> _TASK SET_:
1. In the recap of The Last of Us episode 5, which actor plays Sam?
2. Extend the recap of The Last of Us episode 5, picking up right after its last sentence.

> _TEXT SEGMENT_:
================
Considering our four previous episodes with the addition of five, now halfway through the season, it’s fair to say this show is probably “good” in a general sense. This episode brings back some core tenets of a zombie apocalypse story (A.K.A., the zombies!), but also introduces some questionable material from the video game. 

Let’s get into the recap and explore this material!

SPOILERS for the show through episode 5 and for the game through the content covered in episode 5

The Last of Us: Episode 5 “Endure and Survive” Summary

After last week’s cliffhanger that left our mains, Joel and Ellie, held at gunpoint by two strangers, we start in Kansas City the night the QZ fell. People in the resistance are seen attacking and mutilating FEDRA soldiers. The use of violence on screen in a visual medium is important to judge because it is not always necessary, and ubiquitous violence can numb the audience in a bad way. Here, the violence is used well: we get a few quick shots of violence, mostly assault and murder, which makes clear that the resistance fighters are no better than FEDRA. 

Our two temporary new mains are introduced hiding behind some debris and watching the chaos unfold. Henry (Brandon Scott) signs to his deaf brother, Sam (Keivonn Woodard), and they escape to hide in a nearby building with an old man. The audience may recognize the old man as the doctor that Kathleen executed in the previous episode, so we all know where this is going.
================
> _RECORDED INFORMATION_:
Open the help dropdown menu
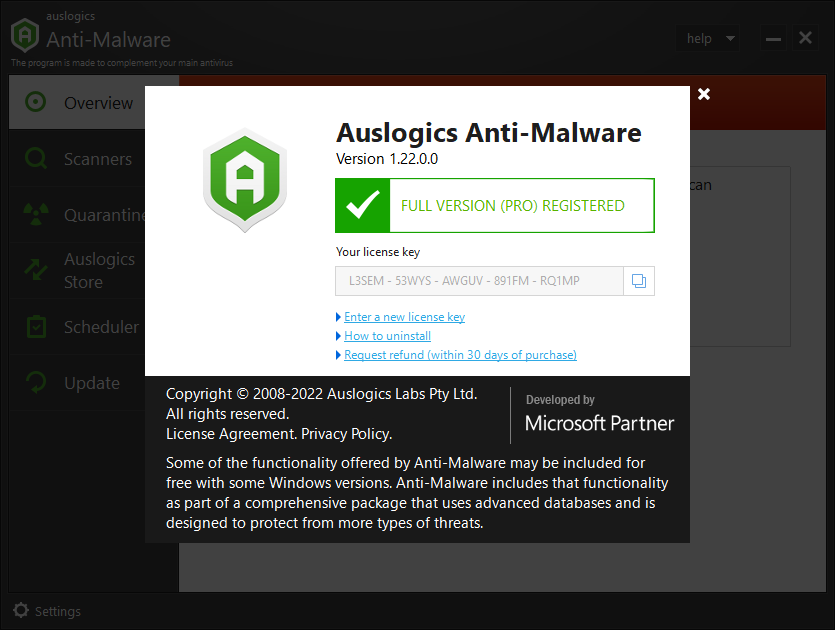The image size is (835, 630). (x=707, y=38)
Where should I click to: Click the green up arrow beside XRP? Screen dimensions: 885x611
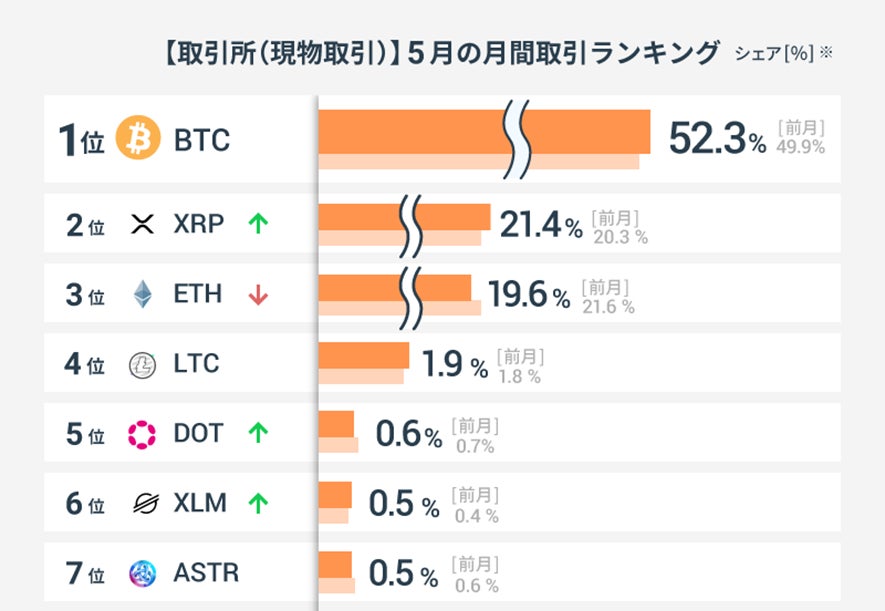(x=258, y=225)
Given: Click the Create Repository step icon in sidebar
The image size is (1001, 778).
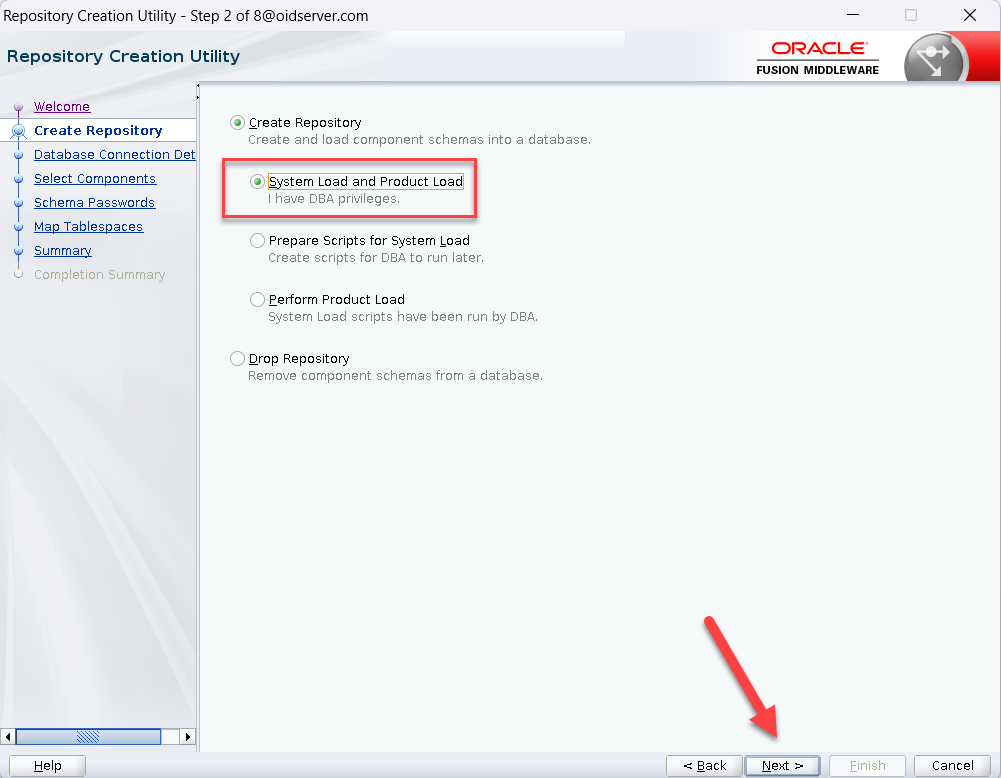Looking at the screenshot, I should 18,131.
================
> _OUTPUTS_:
1. Keivonn Woodard

2.
Meanwhile, in case you forgot, Kathleen is still hunting Henry and Sam. And guess what? She kills more people in the process! Omg! Did you know she’s evil??

We’re gonna need a superhero to stop her! *cries into my keyboard*

Henry and Sam hide in the attic for days until they run out of food. When Henry and Sam finally leave, they hear gunshots outside – and wouldn’t you know, they see our true mains, Joel and Ellie! What I like about this shot is that Joel thought (and we thought) that he wasn’t being watched anymore after that firefight, but Henry saw the whole thing. This added to the air of danger in the city, and the fact that these characters truly never know where anyone is. Actually, this could have fit really well thematically later on. But we’ll get to that below. 

Our temporary mains do some sneaky-sneaky action until they find our true mains, and hold them at gunpoint. The four calm TF down and eat some snacks together. Ellie mentions Bill again, and my little gay heart fluttered for an instant – but then all she said was that he was dead. Wow. His character has been so impactful. 

The group decides that teamwork makes the dreamwork, so they plan an escape together through the mysterious underground tunnels that are definitely, 100% safe and not haunted. They go there and, as it turns out, the tunnels are in fact 100% safe and not haunted. We’re given some lovely scenes of Ellie and Sam playing together. Aw, that’s a nice friend you have there Ellie! Sure hope nothing happens to him 🙂 

A few things about these scenes. First of all, kudos to The Last of Us writing team for including a deaf character and actually including him. Sam isn’t shoved off to the side or left out. Indeed, Henry actively includes Sam in conversation, planning, and activities, and both Ellie and Joel learn to as well. Overall it seemed like good representation on screen. I would love to read input from deaf viewers on this, as they would have the best insight.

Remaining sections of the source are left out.